Well today I was diagnosed as mild PD and I’m 53 and it’s been with me to a degree with handwriting and typing worsening over time. I have a dopamine scan and Noam Mri coming. Then medication. Had the afternoon off with the wife to try and come to terms with it a bit. Thinking exercise and being as
Healthy as realistic me will allow as a first step. You never expect your worst fear to be said back to you by a specialist. Now time to try and deal. Good to have a place to go and vent and learn.

Richard

Hello Dalgish_28 and welcome to the forum, you have obviously had a day to remember for not the best of reasons and I expect you and your wife are rather stunned to hear you have Parkinson’s, even if you suspected it it can still be hard to hear the words. Today is not the time to get caught up with all that happens next, there’s time enough for all that. For now just get used to your diagnosis, sort out your most pressing questions and get the scans and all that goes with it sorted out, Believe me that’s enough to be going on with. The early days can be strange, everything can seem different but nothing much has changed, sometimes after diagnosis when it feels like a lot should be happening it can be a bit of an anticlimax when nothing seems to happen - things can take a while to settle - and your emotions can run riot. So give yourself time, go slow and steady and get on with living your life. We have all been there and lived to tell the tale. I’m not going to insult your intelligence by saying it’s a bed of roses but neither is it the black hole it might seem to you and your wife tonight. Many of the forum members are many years post diagnosis and still live good and productive lives, there’s no reason why it shouldn’t be the same for you.
I wish you and your wife well. The forum is always here as and when you need for both of you.
Tot

Really appreciated and so good to know this is here

Thank you. Going to take the weekend off before facing into the work mates I shared my news with via a voice recording on WhatsApp. Feels better to have let people know and support has been great.

Thanks Tot

My pleasure and for what it’s worth I too decided early on to be open about my diagnosis which is not everyone’s way but was right for me. There seemed no point in not saying because people will notice little things and wonder anyway. Just be prepared you may find people keep looking at you to make sure you can manage or you may have to politely but firmly turn down offers of help you don’t need that sort of thing but they will quite quickly follow your lead and it will become old news. I made it plain I would ask for help if needed and if anybody wanted to ask me anything they could and everyone family, friends work colleagues all took their cue from me. It can be tiring at the beginning but all the support was well intentioned they just needed to learn to sit on their hands a bit. Keep in touch and let us know how you are getting on.
Have a good weekend off!
Tot

1 Like

Hi
I am new to the forum. My Dad has PD. He was diagnosed maybe 5 years ago. He is 80 and my Mum is 80. Over the last year he has declined with his mobility and has had choking episodes.
He is very stubborn and won’t use the walking aid. I just feel so helpless and try and be stong and positve for them both. I am just wanting advice and people to talk to who are in the same situation. He keeps having falls because hos meds have caused low blood pressure. I just feel so helpless and useless.

Hi @Rango46, :wave:t5:

Welcome to the Parkinson’s UK forum. :slightly_smiling_face:

Watching a loved one’s health deteriorate is tough and can evoke a range of emotions - I’m truly sorry that your family is currently going through this. We’re here to support all people affected by parkinson’s throughout each stage of the condition and we have a lot of information and support for family members on how to care for someone with Parkinson’s. You can find this information here.
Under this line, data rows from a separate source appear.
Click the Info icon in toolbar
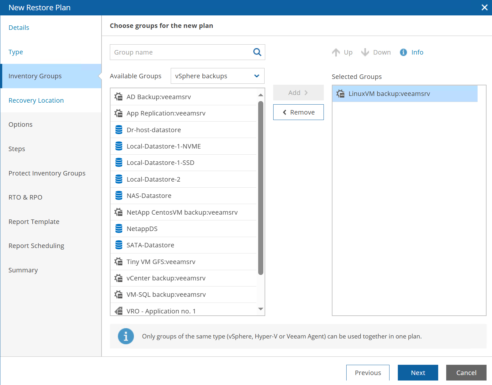 [403, 52]
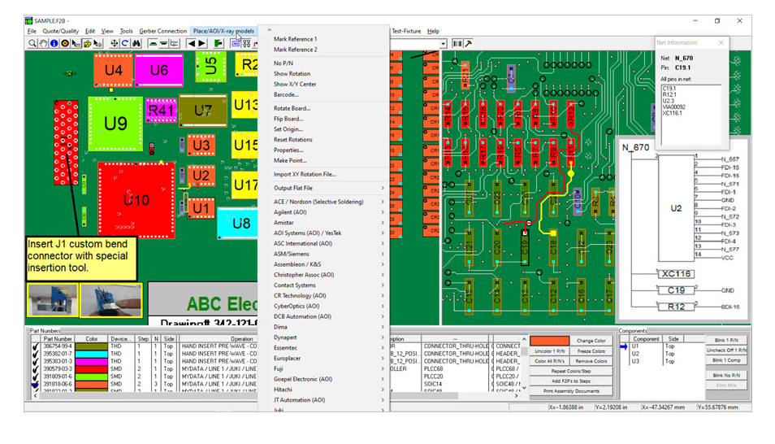Click the blue redraw refresh icon
775x444 pixels.
(126, 43)

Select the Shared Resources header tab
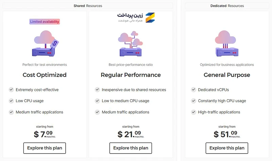(88, 6)
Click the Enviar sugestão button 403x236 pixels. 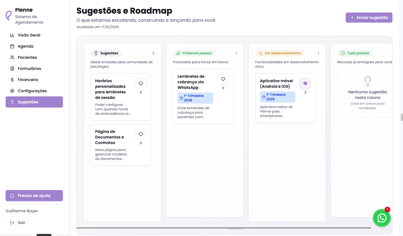coord(369,18)
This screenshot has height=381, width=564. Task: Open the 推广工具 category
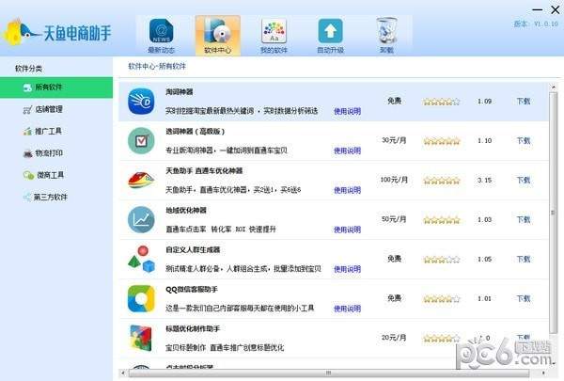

We also have an incredible team of advisers via our free and confidential helpline that have a wealth of knowledge on the condition and can point you in the right direction of more resources to help you and your dad. Please feel free to give us a call on 0808 800 0303.

Lastly, this is a warm and welcoming community and so I’m certain you’ll hear from other members at some point with words of encouragement.